Toll in Ivory Coast rises to 247 dead, 49 missing - U.N.
GENEVA (Reuters) - At least 247 people have been killed in violence in Ivory Coast since its disputed presidential election in late November, the United Nations human rights office said Friday.
The death toll is up from 210 a week ago, U.N. human rights spokesman Rupert Colville told a media briefing in Geneva.
The latest fatalities include 4 civilians and 7 police killed in clashes in the Abidjan suburb of Abobo, he said.
The West African country, the world's top cocoa producer, has been in crisis since a November 28 presidential election that both incumbent Laurent Gbagbo and rival Alassane Ouattara claim to have won. Ouattara was proclaimed the winner by the electoral commission and is widely regarded by foreign governments as having legitimately won the U.N.-certified poll.
The United Nations suspects many of the dead were killed by pro-Gbagbo security forces or allied militias in night-time raids on neighbourhoods such as Abobo that are seen as pro-Ouattara. Hundreds of other people may have been abducted and taken to secret detention centres, U.N. officials there say.

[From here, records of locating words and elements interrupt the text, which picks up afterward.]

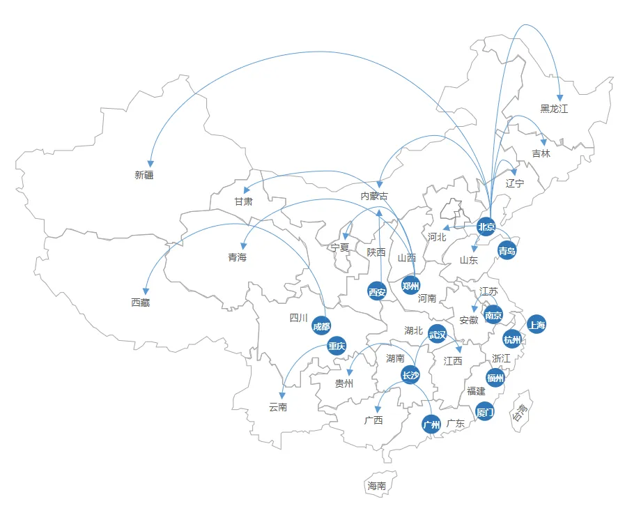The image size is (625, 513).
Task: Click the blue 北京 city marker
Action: pos(486,227)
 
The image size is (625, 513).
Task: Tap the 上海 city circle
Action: pos(537,325)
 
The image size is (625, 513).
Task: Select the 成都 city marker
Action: pos(321,326)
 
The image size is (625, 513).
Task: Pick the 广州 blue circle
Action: pos(431,424)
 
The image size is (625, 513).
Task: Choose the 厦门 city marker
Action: pos(485,412)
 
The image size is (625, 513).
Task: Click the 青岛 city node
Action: pos(507,250)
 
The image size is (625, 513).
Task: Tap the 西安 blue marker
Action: pos(377,292)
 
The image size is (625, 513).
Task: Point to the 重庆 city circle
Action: pos(337,346)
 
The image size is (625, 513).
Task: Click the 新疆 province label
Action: pos(144,175)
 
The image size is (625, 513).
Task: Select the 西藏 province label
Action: pos(140,303)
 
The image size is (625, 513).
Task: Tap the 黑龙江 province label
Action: pos(554,109)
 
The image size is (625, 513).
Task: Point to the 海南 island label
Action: pos(377,486)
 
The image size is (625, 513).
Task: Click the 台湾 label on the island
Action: pos(520,412)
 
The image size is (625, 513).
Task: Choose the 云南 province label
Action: pos(278,407)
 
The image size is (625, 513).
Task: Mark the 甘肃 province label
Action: pos(244,201)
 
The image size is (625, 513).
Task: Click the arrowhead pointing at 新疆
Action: pos(151,163)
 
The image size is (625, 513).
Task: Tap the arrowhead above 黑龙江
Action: pos(560,98)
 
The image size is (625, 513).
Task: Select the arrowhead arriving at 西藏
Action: pos(146,291)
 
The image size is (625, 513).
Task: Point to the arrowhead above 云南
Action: pos(282,395)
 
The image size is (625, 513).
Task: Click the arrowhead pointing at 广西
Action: pos(378,409)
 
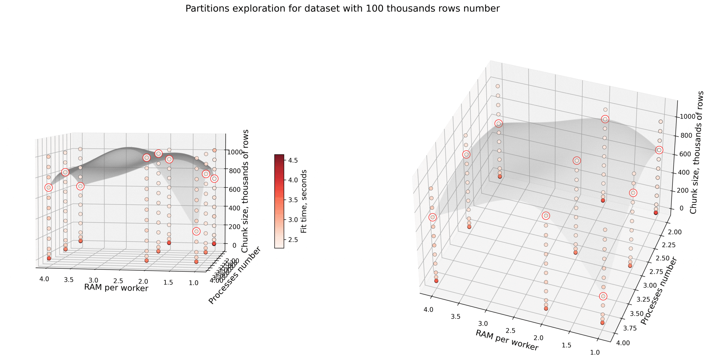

Forty nine people are unaccounted for, including 20 reported as having disappeared in the past week, according to Colville.
U.N. officials have not had access to three alleged mass graves, including the latest one reported in Issia near the central town of Daloa, whose existence has not been confirmed, he said.
"It is alleged to be a mass grave with many bodies. That is all we know at this point," Colville said. U.N. military observers, part of the U.N. peacekeeping force UNOCI, had been informed about it by telephone Monday.
"UNOCI military and police officers went on mission there the following day, the 11th of January, to investigate but they were unable to find the alleged grave and were unable to confirm whether it actually exists or not," he said.
"They made two attempts to reach these earlier alleged mass graves. Both times they were not allowed by the (Gbagbo) security forces to get to the areas. But certainly with allegations that serious, you don't give up on it," he said.
Forces loyal to Gbagbo began attacking and burning U.N. vehicles in Ivory Coast Thursday as tensions escalated between Gbagbo and the world body.